In contrast, a query by phrase (a string of text) forwards the phrase to the Neo4j GenAI plugin and the plugin generates a vector embedding for it. This embedding is then compared to the node vector embeddings in the database.
Prerequisites
|
Vector index searches are read-only in the sense that the data which the queries operate on are retrieved from the database but not altered or written back to the database. |
Definition
"""Informs @neo4j/graphql that there should be a vector index in the database, allows users to search by the index in the generated schema."""

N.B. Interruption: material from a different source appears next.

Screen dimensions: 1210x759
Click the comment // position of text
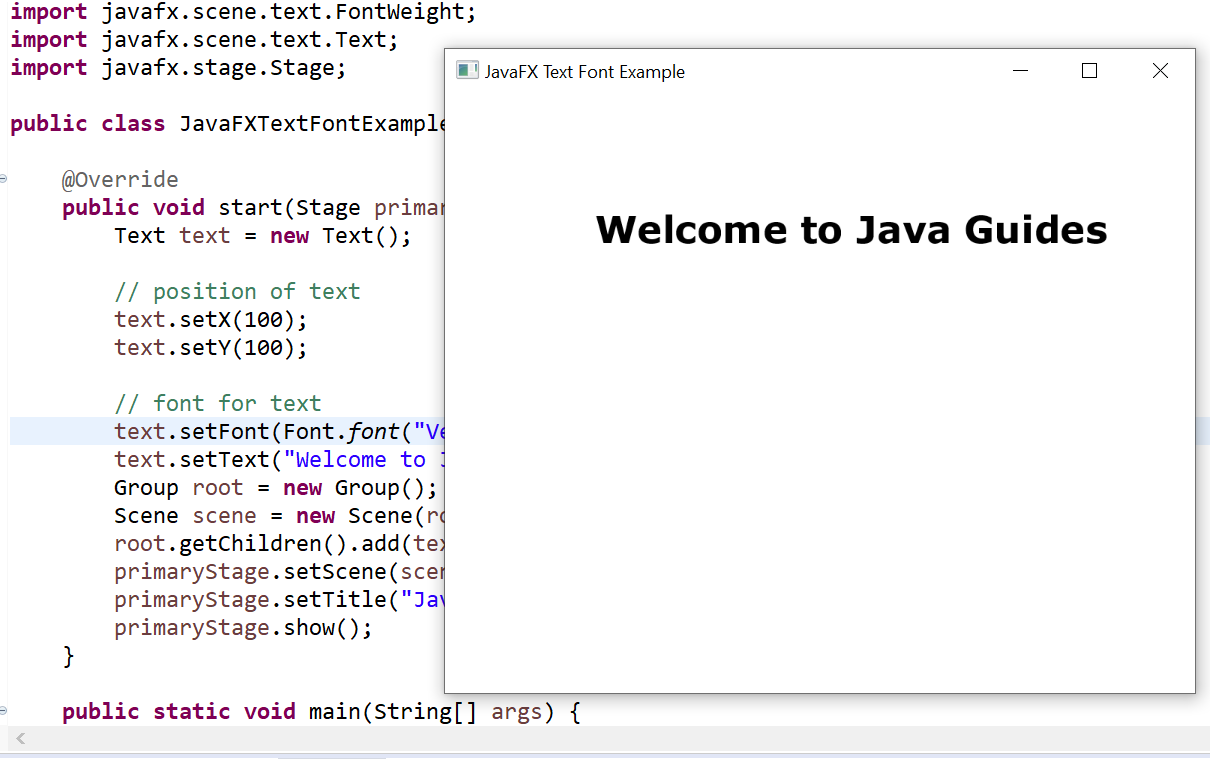click(x=237, y=291)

directive @vector(indexes: [VectorIndexInput]!) on OBJECT
VectorIndexInput
is defined as follows:
input VectorIndexInput {
"""(Required) The name of the vector index."""
indexName: String!
"""(Required) The name of the embedding property on the node."""
embeddingProperty: String!
"""(Required) The name of the query."""
queryName: String
"""(Optional) The name of the provider."""
provider: String
}
If the optional field provider
is set, the type is used for a query by phrase, otherwise for a query by vector.
Allowed values for the provider
field are defined by the available GenAI providers.
Usage
Query by vector index
Perform a nearest neighbor search by passing a vector to find nodes with a vector embedding similar to that vector.
type Product @vector(indexes: [{
indexName: "productDescriptionIndex",
embeddingProperty: "descriptionVector",
queryName: "searchByDescription"
}]) {
id: ID!
name: String!
description: String!
}
This defines the query to be performed on all Product
nodes which have a vector index named productDescriptionIndex
for the property descriptionVector
, implying that a vector embedding has been created for the description
property of each node.
query FindSimilarProducts($vector: [Float]!) {
searchByDescription(vector: $vector) {
edges {
cursor
score
node {
id
name
description
}
}
}
}
The input $vector
is a list of FLOAT
values and should look similar to this:
{
"vector": [
0.123456,
...,
0.654321,
]
}
The query returns all Product
nodes with a vector embedding on their descriptionVector
property which is similar to the query argument $vector
.
Query by phrase
Perform a query which utilizes the Neo4j GenAI plugin to create a vector embedding for a search phrase and then compare it to existing vector embeddings on nodes in the database.
Requires credentials for the plugin. |
Ensure your provider credentials are set in the call to Neo4jGraphQL, for example:
const neoSchema = new Neo4jGraphQL({
typeDefs,
driver,
features: {
vector: {
OpenAI: {
token: "my-open-ai-token",
model: "text-embedding-3-small",
},
},
},
});
OpenAI
is one of the GenAI providers for generating vector embeddings.
See GenAI providers for the full list of providers and their respective identifiers.
type Product @vector(indexes: [{
indexName: "productDescriptionIndex",
embeddingProperty: "descriptionVector",
provider: OPEN_AI, # Assuming this is configured in the server
queryName: "searchByPhrase"
}]) {
id: ID!
name: String!
description: String!
}
This defines the query to be performed on all Product
nodes which have a vector index named productDescriptionIndex
for the property descriptionVector
, implying that a vector embedding has been created for the description
property of each node.
query SearchProductsByPhrase($phrase: String!) {
searchByPhrase(phrase: $phrase) {
edges {
cursor
score
node {
id
name
description
}
}
}
}
First, the query passes the query phrase argument $phrase
to the GenAI plugin and lets it generate a vector embedding for the phrase.
Then it returns all Product
nodes with a vector embedding on their descriptionVector
property which are similar to the vector embedding generated by the plugin.